■ **ACTIVITY LIST**:
A) Answer these questions from the reflection on marriage:
(i) How many years of marriage did the anniversary mark?
(ii) What comment did another parishioner make after the anniversary wishes?
(iii) In the Genesis 2 account, what does God first use in trying to fix the man's loneliness?
B) Pick up the reflection on marriage after its final sentence and continue writing it.

■ **QUOTED PASSAGE**:

▶

Yesterday marked fourteen years of marital bliss with my bride. And so last night one of our amazing ladies here at the church made a cake for us and we had a mini-celebration of sorts with those who were a part of our Bible study. I was struck in conversation later by the words of another one of our parishioners who wished me a Happy Anniversary and then made the comment, “You two are becoming more the exception than the rule”. Wow. Yet I look around me and I know it’s the case. Marriages ending after a few years, after ten years, sometimes even after decades of being together and I wonder where we are missing the mark. Why isn’t our society, or the church, producing healthier marriages? Where did we go so wrong?
Honestly, I think many people enter into marriage with the wrong motivation. We see marriage as an opportunity for someone else to make us happy, complete, whole, fulfilled, satisfied, etc. and in the church we base this out of a wrong concept of marriage that we pull from the very beginning. In the book of Genesis there are two accounts of the creation of man. In Genesis 1, we read of God creating mankind in His image, both male and female. In Genesis 2 we read about the more intimate account of God forming man from the dust of the ground and then realizing that something was missing. Man’s loneliness did not reflect the divine image that we read about in Genesis 1 and so God attempts to fix this condition with different animals. After this doesn’t work He causes the man to fall into a deep sleep, removes an intimate piece of him and forms the woman. We then read this response, “The man said, “This is now bone of my bones and flesh of my flesh; she shall be called ‘woman,’ for she was taken out of man.” That is why a man leaves his father and mother and is united to his wife, and they become one flesh.” – Genesis 2:23-24. We often read this and think about how the woman is the fulfillment of man’s loneliness or his desire in some way, but what if both the man and the woman form a more pivotal role in each others lives as reflections of the divine image?

◀

■ **INFORMATION PROVIDED**:
▶

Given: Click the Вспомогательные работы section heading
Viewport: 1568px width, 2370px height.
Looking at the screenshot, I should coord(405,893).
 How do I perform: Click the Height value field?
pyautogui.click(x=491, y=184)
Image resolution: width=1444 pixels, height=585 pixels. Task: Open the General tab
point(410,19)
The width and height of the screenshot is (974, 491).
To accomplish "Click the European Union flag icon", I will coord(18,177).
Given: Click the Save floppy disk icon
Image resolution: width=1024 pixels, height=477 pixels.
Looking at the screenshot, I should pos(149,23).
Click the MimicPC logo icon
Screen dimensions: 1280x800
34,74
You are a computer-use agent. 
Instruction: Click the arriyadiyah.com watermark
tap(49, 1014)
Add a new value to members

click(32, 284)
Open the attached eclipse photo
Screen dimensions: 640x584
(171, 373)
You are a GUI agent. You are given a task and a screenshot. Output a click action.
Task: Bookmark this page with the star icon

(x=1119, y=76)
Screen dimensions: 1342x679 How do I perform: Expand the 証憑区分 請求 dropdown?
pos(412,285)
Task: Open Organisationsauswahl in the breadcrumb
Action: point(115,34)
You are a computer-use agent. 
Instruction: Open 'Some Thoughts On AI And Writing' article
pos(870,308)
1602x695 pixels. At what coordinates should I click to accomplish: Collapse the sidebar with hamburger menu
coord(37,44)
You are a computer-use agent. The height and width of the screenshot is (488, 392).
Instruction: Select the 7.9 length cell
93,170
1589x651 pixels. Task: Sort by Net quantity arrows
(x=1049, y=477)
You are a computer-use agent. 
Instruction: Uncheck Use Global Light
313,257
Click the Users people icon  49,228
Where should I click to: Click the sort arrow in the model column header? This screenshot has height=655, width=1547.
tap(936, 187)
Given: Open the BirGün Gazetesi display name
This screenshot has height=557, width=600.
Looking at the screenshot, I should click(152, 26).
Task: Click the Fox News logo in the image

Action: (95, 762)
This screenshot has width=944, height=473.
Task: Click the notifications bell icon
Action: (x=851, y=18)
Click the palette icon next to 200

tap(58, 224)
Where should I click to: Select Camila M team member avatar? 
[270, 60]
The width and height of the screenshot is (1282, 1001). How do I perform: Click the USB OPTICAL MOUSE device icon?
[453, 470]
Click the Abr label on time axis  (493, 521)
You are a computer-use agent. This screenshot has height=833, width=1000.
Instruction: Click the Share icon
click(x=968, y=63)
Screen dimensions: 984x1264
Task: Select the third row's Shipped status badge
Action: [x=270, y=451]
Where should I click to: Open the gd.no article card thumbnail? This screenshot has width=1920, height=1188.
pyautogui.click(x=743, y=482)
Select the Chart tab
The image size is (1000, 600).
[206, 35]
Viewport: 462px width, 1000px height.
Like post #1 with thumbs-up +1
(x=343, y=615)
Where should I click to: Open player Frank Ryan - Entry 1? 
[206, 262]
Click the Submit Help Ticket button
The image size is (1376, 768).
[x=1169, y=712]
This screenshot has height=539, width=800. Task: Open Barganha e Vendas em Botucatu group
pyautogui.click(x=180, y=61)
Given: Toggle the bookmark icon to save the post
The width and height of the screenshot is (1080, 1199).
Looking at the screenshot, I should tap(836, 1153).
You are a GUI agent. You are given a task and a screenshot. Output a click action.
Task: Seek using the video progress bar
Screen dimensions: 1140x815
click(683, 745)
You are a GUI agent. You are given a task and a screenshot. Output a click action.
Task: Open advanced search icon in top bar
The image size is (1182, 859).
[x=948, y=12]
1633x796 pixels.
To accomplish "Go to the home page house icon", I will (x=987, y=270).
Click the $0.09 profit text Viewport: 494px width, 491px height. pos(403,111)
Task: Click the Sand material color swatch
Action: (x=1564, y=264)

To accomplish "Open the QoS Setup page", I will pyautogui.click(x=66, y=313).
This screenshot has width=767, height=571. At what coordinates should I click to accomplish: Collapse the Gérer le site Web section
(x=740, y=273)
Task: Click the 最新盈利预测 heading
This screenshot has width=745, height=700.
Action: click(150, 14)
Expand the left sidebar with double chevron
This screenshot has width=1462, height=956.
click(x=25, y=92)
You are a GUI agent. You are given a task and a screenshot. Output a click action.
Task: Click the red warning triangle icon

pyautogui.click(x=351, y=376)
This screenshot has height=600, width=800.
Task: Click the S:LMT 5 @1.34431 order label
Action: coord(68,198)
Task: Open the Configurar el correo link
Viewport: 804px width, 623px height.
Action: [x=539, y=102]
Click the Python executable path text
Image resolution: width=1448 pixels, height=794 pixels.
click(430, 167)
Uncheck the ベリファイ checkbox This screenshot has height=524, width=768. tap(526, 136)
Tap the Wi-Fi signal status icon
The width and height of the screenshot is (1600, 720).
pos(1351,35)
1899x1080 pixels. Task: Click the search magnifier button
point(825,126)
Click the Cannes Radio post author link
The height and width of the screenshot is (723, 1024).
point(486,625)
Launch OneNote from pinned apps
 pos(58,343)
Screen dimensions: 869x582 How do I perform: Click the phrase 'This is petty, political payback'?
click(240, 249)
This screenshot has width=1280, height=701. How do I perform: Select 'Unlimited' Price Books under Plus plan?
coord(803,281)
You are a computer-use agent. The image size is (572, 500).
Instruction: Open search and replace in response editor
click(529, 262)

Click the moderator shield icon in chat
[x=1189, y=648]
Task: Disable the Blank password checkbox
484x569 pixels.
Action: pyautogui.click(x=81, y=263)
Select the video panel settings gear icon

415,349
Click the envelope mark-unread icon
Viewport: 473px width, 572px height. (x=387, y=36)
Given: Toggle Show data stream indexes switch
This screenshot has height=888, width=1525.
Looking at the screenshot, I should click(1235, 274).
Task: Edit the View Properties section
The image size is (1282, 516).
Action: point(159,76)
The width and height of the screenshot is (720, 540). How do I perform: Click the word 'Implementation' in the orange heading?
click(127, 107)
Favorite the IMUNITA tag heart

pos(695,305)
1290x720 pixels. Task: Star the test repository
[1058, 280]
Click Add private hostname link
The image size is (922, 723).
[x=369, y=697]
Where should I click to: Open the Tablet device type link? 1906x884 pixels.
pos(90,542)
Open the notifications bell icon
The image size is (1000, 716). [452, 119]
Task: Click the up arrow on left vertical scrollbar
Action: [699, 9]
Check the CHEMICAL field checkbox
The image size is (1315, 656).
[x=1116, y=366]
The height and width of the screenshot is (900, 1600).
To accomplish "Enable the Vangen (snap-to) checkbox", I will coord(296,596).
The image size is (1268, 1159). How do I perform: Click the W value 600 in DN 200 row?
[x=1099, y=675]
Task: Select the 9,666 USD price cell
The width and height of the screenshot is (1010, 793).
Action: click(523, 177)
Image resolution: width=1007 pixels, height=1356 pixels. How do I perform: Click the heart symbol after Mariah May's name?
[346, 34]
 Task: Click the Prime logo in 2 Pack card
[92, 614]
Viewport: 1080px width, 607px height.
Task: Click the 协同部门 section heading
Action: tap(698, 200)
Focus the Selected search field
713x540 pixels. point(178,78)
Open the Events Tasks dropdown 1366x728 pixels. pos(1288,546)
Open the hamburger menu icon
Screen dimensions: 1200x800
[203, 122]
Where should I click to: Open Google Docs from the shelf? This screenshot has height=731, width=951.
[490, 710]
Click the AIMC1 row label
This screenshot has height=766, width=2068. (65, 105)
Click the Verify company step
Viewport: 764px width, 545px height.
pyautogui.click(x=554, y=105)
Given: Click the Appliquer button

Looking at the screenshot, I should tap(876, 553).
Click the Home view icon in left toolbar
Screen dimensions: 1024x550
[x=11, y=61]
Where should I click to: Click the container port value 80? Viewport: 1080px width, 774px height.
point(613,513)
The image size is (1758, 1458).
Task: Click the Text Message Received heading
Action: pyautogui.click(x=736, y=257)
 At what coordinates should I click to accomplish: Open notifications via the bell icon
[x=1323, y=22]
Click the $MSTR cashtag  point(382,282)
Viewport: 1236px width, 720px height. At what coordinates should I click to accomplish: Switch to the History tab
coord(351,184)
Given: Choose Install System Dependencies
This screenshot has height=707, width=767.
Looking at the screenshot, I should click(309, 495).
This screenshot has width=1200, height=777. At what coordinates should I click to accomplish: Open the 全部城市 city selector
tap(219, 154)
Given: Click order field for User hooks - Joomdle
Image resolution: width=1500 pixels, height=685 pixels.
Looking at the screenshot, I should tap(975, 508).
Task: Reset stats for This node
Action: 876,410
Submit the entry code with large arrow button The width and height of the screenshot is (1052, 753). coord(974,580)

◀

■ **ACTIVITY ANSWERS**:
A)
(i) Fourteen years.
(ii) "You two are becoming more the exception than the rule."
(iii) Different animals.

B)
The phrase “bone of my bones and flesh of my flesh” is very much based in the physical realm and yet it speaks of this reflective imagery between the man and the woman. She is a reflection of him and he is a reflection of her. But in the previous account in chapter one, both male and female are created as image bearers (made in the image) of God. So regardless of the conditions we sometimes base on our partner or spouse, what we should be calling out is not a means of satisfying my needs or desires, but rather creating space for the other to become the greatest image bearer of God they can be. In other words, in my relationships, in my marriage am I making space for my partner to reflect God to me and to the world or am I just trying to see how this makes me feel? And likewise, is this person creating space for me to be the best image bearer of God that I can be?
Maybe if we began here instead we might have a lot less divorce, discord and hurt and we just might reflect our maker more and perhaps longevity in marriages would again become the norm versus the exception.